| Konu: | BDP GRUBUNUN, BDP GRUP BAŞKAN VEKİLİ BİNGÖL MİLLETVEKİLİ İDRİS BALUKEN TARAFINDAN AKP'NİN SURİYE POLİTİKASINDAKİ YANLIŞLARININ BELİRLENMESİ AMACIYLA 15/10/2012 TARİHİNDE TÜRKİYE BÜYÜK MİLLET MECLİSİNE VERİLMİŞ OLAN MECLİS ARAŞTIRMASI ÖNERGESİNİN, GENEL KURULUN 21 OCAK 2014 SALI GÜNKÜ BİRLEŞİMİNDE SUNUŞLARDA OKUNMASINA VE GÖRÜŞMELERİNİN AYNI TARİHLİ BİRLEŞİMİNDE YAPILMASINA İLİŞKİN |
| Yasama Yılı: | 4 |
| Birleşim: | 49 |
| Tarih: | 21.01.2014 |
NAZMİ GÜR (Van) - Teşekkürler Sayın Başkan.
Genel Kurulu saygıyla selamlıyorum.
Değerli arkadaşlar, öncelikle, dün uluslararası yayın kuruluşlarının servise soktuğu ve gerçekten hem izlemekte hem de duymakta zorluk çektiğimiz Suriye'deki işkence görüntüleri bizi derinden sarstı. İnsanlığa karşı işlenen bu suç, kimden gelirse gelsin, kim tarafından yapılırsa yapılsın kınamayı hem de ciddi bir kınamayı, nefretle, şiddetle kınamayı hak eden bir davranış. Esasında, uluslararası basının da söylediği gibi, yaklaşık 11 bin insan bu işkencelerde, sistematik işkencelerde yaşamını kaybetmiştir. Kim bilir belki bundan çok daha fazladır. Ele geçen yaklaşık 55 bin görüntünün varlığını, bunun bu kanıtı varsayarsak ölü oranının çok da yüksek olduğunu söyleyebiliriz. Bu nedenle, Suriye'deki bütün işkence kurbanlarıyla birlikte olduğumuzu, bu işkencelerde yaşamını yitirenlerin tamamı için yüreğimizin, kalbimizin onlarla birlikte olduğunu, yaşamını yitirenlerin tümüne Allah'tan rahmet, yakınlarına başsağlığı dileklerimizi buradan bir kez daha ifade etmek istiyorum.

+ + + + +

__Yapılacaklar__.
**a.** Suriye üzerine yapılan Meclis konuşmasına göre, uluslararası basının söylediği şekliyle sistematik işkencelerde yaklaşık kaç insan yaşamını kaybetmiştir?
**b.** Suriye üzerine yapılan Meclis konuşmasını kaldığı yerden devralıp sürdürün.
Satırlar başka bir kaynaktan alınmıştır.

__Veri Kümesi Kesiti__.
+ + + + +

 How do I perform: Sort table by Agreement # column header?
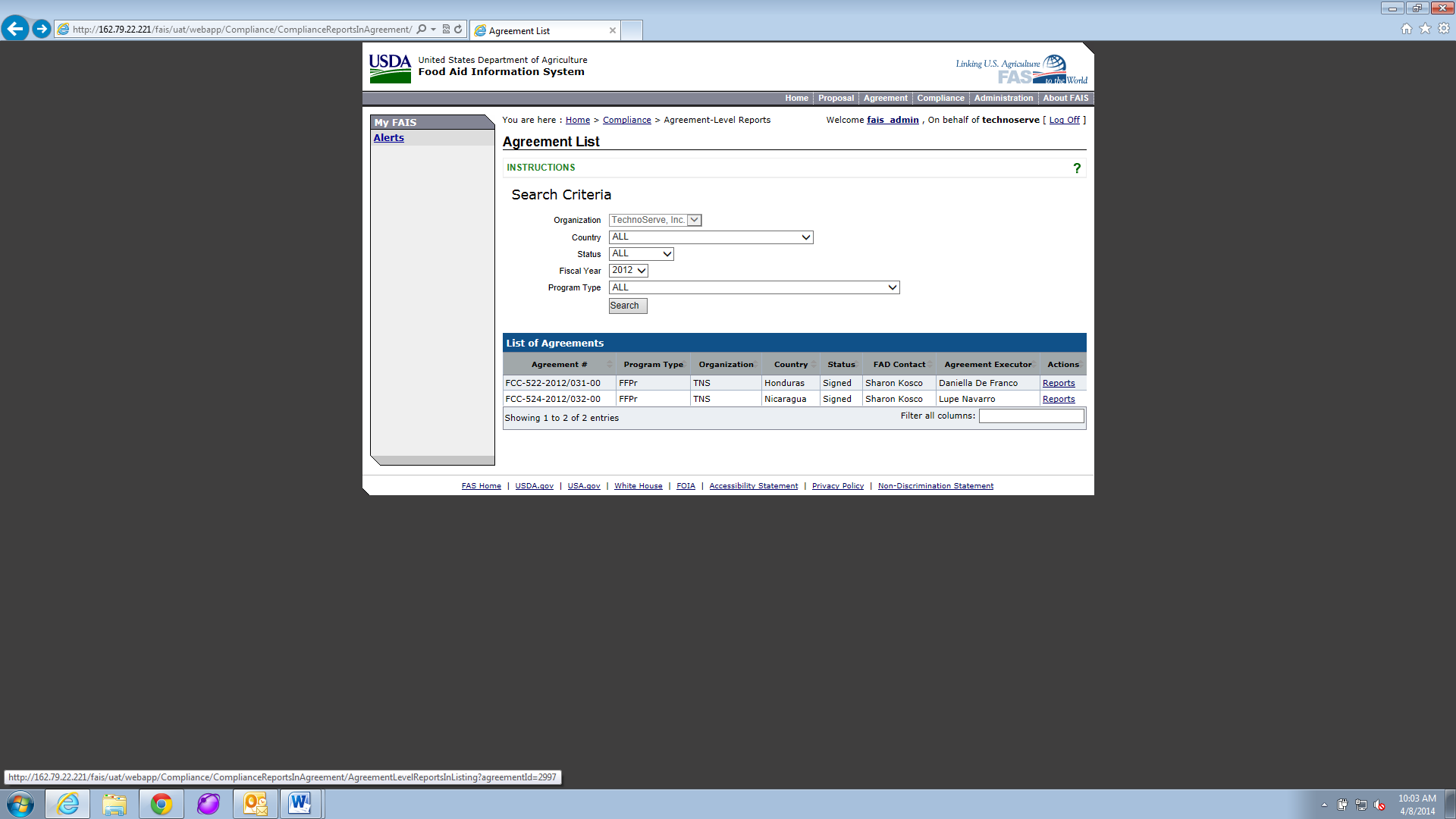[x=559, y=365]
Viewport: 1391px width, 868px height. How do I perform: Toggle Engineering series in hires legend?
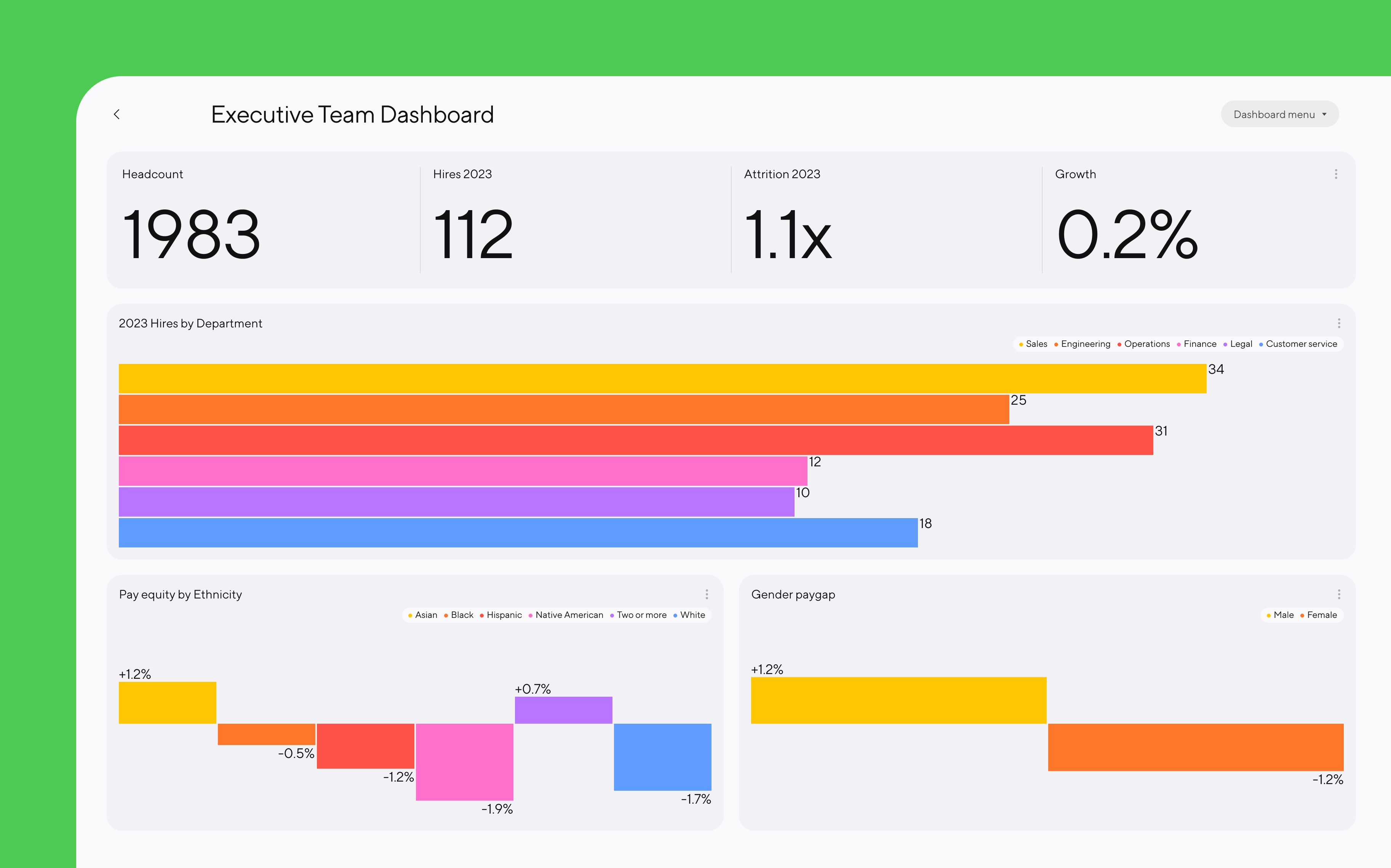1085,344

+ + + + +

__Yanıtlar__.
**a.** Yaklaşık 11 bin insan.

**b.**
Değerli arkadaşlar, hiç kuşkusuz yaklaşık üç yıldır Suriye'de süren iç savaş ve bu iç savaşın getirdiği yıkımda uluslararası güçlerin, kimi bölge devletlerinin çok yoğun desteği ve katkısı vardır. Dolayısıyla, Suriye'de özellikle işkenceyle katledilen 11 bin insanın kanında Suriye konusunda baştan itibaren yanlış politika sürdüren, güden devletlerin de sorumluluğunun olduğunun bir kez daha altını çizmek istiyorum. Esasında, gelecekte uluslararası mahkemelerde bu hesap görülürken yani Suriye'deki işkence kurbanlarının, insanlığa karşı işlenmiş suçların hesabı sorulurken uluslararası mahkemelerde Suriye'de işlenen bu cinayetlerin, bu insanlık suçunun faillerinin sadece Esed ve Esed rejimi olmadığı, onun arkasında duranların, destekleyenlerin ve bizatihi bu savaşta, iç savaşta parmağı olan üçüncü tarafların, devletlerin de sorumluluğunu ortaya çıkaracaktır. Bu konuda en ufak bir kuşku duymuyorum.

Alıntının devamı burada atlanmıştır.